* Exercise objective: Copy out each line of the entries where the word "Santa" is present.
[Listed records]
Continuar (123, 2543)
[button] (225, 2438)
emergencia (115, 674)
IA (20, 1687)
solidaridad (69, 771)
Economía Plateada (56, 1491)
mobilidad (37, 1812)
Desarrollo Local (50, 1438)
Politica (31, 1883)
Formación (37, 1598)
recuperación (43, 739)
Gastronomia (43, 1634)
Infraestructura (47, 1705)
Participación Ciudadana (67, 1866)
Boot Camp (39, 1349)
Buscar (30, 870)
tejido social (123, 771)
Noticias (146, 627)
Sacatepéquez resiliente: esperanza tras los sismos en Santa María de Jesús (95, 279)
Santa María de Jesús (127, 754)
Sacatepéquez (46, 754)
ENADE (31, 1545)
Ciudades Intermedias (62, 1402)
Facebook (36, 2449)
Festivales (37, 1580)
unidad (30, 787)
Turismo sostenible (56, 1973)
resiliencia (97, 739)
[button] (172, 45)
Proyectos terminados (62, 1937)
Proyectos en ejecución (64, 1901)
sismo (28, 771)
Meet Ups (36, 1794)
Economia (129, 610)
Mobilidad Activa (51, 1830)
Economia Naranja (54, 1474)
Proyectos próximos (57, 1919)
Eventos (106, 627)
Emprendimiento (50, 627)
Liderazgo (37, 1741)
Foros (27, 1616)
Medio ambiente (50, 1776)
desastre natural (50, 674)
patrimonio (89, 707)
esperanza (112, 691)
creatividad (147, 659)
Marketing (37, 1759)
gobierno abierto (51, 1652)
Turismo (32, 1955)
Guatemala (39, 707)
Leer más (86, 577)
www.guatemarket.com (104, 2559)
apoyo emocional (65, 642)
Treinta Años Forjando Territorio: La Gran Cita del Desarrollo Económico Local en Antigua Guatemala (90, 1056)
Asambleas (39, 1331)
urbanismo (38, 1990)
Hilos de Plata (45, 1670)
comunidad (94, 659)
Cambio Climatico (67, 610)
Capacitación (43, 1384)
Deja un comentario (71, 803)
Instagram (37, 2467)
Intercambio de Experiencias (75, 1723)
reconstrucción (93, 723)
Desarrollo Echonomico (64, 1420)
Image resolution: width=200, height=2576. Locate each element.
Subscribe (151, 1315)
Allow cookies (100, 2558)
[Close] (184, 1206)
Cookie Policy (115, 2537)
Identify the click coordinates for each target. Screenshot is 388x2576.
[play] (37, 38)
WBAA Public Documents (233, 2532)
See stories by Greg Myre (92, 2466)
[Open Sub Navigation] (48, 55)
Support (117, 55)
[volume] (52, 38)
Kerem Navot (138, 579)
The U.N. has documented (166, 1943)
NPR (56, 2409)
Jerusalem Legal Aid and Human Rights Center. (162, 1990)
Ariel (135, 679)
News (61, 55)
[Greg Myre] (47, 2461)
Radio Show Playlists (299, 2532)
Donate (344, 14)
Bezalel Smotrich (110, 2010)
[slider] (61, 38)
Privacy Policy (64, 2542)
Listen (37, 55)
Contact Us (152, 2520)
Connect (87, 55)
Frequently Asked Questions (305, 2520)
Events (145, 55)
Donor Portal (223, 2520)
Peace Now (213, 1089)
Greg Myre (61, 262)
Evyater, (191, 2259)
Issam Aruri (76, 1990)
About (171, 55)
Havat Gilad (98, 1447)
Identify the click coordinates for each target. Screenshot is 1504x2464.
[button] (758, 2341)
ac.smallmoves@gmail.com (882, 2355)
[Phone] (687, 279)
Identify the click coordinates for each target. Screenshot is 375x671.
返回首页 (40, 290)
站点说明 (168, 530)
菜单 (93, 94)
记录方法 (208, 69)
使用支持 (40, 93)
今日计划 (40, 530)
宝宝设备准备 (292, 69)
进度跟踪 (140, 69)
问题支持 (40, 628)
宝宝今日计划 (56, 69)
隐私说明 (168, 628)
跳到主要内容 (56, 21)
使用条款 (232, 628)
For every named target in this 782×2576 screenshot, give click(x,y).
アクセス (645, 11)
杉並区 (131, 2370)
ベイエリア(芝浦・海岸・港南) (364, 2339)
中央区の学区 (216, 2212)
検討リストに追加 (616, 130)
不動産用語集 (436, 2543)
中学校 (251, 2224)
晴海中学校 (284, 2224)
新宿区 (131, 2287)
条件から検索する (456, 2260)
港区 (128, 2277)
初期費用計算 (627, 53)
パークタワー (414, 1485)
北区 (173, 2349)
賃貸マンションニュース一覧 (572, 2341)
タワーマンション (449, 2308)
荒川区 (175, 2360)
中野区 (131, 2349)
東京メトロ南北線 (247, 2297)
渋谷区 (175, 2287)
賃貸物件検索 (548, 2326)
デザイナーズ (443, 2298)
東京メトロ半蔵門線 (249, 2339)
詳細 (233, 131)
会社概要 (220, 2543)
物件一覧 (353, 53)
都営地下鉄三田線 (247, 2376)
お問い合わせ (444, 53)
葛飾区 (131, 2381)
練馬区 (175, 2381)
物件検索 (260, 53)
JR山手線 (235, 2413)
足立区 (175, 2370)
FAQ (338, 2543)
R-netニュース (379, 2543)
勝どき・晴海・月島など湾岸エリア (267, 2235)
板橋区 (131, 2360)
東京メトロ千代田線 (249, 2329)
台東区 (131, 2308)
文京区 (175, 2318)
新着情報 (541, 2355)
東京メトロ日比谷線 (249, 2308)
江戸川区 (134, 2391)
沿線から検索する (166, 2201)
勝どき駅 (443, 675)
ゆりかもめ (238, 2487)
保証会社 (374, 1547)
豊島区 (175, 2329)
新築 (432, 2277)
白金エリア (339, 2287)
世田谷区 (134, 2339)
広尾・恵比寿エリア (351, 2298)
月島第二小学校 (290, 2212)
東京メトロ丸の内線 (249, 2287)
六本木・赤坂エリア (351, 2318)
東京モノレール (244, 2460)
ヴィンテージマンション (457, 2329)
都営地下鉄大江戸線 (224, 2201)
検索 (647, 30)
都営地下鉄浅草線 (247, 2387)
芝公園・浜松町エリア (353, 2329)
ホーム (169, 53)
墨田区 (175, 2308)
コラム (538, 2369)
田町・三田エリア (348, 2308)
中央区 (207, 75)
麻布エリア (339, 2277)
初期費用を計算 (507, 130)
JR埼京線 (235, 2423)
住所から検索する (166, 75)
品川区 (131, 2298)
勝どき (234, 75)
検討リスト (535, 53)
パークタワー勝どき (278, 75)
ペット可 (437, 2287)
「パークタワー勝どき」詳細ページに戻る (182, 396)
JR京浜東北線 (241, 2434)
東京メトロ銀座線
[/Listed records]
* Exercise response:
Sacatepéquez resiliente: esperanza tras los sismos en Santa María de Jesús (95, 279)
Santa María de Jesús (127, 754)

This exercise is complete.